Killer Content, the parent company of the long-established indie Killer Films, and its social outreach wing, Killer Impact, are believed to be among the bidders. Killer Content has pulled together a group of investors, including Abigail Disney and the New York Women’s Foundation, in an effort to salvage the company’s assets by steering the profits from Weinstein Co. titles to non-profit orgs that help women grappling with sexual harassment and other concerns.
Maria Contreras-Sweet, former head of the Small Business Administration during the Obama years, is assembling a similar offer, according to individuals with knowledge of the talks. Lionsgate and Viacom, two companies that have been mentioned as potential acquirers, are not believed to have submitted bids. One executive whose company had kicked the tires on the Weinstein Company doubted that many companies would be interested in buying equity in the beleaguered studios. The executive thought that the only interest would be around peeling off some of its assets.
The Weinstein Co. has been in dire straits since early October, when the New York Times and New Yorker published exposes revealing sexual assault allegations against former co-chairman Harvey Weinstein dating back decades. TWC has been in free fall ever since as business and creative partners have quickly distanced themselves from the company amid the mushrooming scandal. Weinstein, who was fired by his own company shortly after the stories broke, is facing criminal investigations in New York, Beverly Hills, and London.

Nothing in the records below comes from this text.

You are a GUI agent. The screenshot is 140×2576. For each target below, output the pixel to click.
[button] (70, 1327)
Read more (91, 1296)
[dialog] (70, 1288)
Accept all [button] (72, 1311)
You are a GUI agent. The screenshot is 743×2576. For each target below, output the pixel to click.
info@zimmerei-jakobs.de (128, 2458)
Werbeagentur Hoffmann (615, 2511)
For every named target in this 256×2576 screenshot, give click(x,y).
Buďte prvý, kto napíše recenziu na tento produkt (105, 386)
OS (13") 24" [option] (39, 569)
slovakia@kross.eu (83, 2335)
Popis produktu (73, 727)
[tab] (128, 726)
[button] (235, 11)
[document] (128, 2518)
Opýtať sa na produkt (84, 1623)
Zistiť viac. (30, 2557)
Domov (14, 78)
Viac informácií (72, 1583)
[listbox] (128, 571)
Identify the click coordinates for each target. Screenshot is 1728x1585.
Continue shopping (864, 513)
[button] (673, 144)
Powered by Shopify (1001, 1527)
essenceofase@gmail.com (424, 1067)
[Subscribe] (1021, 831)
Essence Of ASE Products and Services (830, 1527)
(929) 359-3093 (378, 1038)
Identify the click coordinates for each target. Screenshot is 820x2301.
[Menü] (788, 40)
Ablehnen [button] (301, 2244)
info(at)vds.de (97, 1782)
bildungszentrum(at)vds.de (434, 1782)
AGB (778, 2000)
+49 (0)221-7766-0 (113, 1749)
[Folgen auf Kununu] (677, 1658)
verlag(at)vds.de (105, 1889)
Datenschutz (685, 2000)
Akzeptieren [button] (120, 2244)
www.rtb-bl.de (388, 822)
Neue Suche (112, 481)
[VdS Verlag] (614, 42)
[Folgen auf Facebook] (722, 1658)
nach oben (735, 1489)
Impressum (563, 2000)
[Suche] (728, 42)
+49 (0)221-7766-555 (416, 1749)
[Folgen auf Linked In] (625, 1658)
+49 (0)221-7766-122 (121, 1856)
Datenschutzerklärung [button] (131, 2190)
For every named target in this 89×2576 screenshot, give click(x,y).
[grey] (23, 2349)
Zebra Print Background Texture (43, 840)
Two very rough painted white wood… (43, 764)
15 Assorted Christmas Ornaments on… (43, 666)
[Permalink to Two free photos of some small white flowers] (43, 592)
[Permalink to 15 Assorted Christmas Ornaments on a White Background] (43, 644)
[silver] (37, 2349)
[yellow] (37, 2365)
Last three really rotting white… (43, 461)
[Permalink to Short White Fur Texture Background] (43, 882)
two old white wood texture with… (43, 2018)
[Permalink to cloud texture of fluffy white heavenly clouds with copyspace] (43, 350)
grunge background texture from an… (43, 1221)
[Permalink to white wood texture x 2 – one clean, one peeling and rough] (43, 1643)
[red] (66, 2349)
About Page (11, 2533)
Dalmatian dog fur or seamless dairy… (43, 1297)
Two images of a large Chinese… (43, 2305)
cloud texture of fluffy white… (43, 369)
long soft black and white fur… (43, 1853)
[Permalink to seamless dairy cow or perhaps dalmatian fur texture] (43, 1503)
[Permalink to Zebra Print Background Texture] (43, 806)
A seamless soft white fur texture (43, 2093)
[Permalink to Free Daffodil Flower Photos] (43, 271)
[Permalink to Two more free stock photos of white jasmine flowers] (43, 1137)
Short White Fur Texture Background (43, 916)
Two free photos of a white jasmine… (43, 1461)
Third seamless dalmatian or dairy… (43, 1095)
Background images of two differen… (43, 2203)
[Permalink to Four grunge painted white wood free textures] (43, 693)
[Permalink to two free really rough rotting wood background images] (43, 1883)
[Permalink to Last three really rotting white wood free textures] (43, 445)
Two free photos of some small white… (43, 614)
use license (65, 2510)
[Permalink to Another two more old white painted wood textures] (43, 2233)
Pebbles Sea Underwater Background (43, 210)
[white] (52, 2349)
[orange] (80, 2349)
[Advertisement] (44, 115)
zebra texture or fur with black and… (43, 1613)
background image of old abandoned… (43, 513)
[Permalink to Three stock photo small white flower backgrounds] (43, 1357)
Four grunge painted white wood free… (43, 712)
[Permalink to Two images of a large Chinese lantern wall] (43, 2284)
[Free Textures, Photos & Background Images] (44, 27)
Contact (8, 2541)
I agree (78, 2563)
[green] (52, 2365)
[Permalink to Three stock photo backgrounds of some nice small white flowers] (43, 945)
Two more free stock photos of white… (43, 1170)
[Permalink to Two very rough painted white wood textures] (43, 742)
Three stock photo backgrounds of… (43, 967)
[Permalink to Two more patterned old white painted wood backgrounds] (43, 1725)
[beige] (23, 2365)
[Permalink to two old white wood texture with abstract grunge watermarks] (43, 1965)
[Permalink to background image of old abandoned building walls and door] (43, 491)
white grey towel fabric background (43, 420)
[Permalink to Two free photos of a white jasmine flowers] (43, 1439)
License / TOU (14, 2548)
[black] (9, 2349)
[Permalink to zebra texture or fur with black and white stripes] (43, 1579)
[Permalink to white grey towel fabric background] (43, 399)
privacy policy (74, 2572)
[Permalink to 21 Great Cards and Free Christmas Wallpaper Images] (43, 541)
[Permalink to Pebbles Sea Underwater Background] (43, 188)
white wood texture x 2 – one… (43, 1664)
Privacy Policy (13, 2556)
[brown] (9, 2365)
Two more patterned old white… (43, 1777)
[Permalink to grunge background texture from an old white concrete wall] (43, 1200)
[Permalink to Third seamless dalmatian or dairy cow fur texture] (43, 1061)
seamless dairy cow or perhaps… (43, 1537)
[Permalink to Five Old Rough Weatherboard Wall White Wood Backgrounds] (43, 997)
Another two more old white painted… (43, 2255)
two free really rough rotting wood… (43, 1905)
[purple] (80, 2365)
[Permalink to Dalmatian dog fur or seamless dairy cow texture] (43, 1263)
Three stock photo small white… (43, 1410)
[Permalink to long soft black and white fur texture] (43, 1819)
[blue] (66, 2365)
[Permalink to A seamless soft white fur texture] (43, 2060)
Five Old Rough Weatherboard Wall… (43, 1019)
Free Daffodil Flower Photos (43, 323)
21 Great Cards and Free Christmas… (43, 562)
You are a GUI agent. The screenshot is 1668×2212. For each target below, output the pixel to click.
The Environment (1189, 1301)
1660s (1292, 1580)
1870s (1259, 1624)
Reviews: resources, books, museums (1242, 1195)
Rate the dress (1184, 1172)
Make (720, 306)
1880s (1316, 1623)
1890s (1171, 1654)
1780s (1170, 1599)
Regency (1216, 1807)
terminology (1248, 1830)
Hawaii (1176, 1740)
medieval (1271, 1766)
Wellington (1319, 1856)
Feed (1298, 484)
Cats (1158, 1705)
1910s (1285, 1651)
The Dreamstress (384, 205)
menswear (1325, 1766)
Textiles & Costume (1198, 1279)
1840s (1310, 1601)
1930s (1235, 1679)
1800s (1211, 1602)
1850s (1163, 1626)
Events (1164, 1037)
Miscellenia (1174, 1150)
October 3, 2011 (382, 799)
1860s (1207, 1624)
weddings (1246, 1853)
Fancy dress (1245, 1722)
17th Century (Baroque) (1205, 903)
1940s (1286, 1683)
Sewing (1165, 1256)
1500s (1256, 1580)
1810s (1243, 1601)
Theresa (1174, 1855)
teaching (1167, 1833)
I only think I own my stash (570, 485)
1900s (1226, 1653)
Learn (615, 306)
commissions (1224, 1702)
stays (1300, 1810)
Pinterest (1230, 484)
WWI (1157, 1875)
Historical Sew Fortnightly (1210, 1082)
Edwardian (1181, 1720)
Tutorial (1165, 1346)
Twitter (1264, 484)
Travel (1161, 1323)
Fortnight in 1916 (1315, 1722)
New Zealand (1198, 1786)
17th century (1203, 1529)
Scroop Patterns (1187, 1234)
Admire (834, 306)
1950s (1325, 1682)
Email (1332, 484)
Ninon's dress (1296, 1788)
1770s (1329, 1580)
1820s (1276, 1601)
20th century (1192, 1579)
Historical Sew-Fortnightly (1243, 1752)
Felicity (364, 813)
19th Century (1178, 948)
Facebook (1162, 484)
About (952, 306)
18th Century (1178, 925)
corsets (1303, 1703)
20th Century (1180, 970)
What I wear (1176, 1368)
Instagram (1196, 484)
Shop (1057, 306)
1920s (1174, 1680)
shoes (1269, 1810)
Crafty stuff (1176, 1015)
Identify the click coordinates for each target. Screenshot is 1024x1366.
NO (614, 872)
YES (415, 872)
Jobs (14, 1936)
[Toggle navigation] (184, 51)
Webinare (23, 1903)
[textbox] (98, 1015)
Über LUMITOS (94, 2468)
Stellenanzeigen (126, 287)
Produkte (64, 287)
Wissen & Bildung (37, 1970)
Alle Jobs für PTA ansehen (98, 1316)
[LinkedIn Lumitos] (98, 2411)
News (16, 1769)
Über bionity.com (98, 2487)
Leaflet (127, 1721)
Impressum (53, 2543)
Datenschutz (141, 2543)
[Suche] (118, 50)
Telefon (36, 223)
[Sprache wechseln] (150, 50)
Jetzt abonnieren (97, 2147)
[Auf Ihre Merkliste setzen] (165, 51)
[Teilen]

The Weinstein Co. was on the verge of bankruptcy in November, but after selling domestic distribution rights to “Paddington 2” in a $28 million deal with Warner Bros., it bought some time.
Moelis & Company is handling the sale process for the studio.
Weinstein Co. board members Lance Maerov and Tarak Ben Ammar have been handling the negotiations with banks and lenders, as the company assesses whether or not to dissolve, reorganize, or try to sell itself in pieces. Even though the “Paddington 2” sale may have alleviated some liquidity issues, there’s legal pressure accelerating the process. On Nov. 10, AI International Holdings, part of investor Len Blavatnik’s empire, filed a lawsuit in New York Supreme Court, claiming that the Weinstein Co. had defaulted on a $45 million loan. It is demanding that the studio repay the loan immediately.
Although saddled with debt, the Weinstein Co. does have a catalog of award-winning films and long-running television shows. It produced such Oscar winners as “Django Unchained,” “The King’s Speech,” and “The Artist,” and launched the “Project Runway” franchise.
A spokesperson for Moelis declined to comment. A spokesperson for the Weinstein Co. did not immediately respond to a request for comment.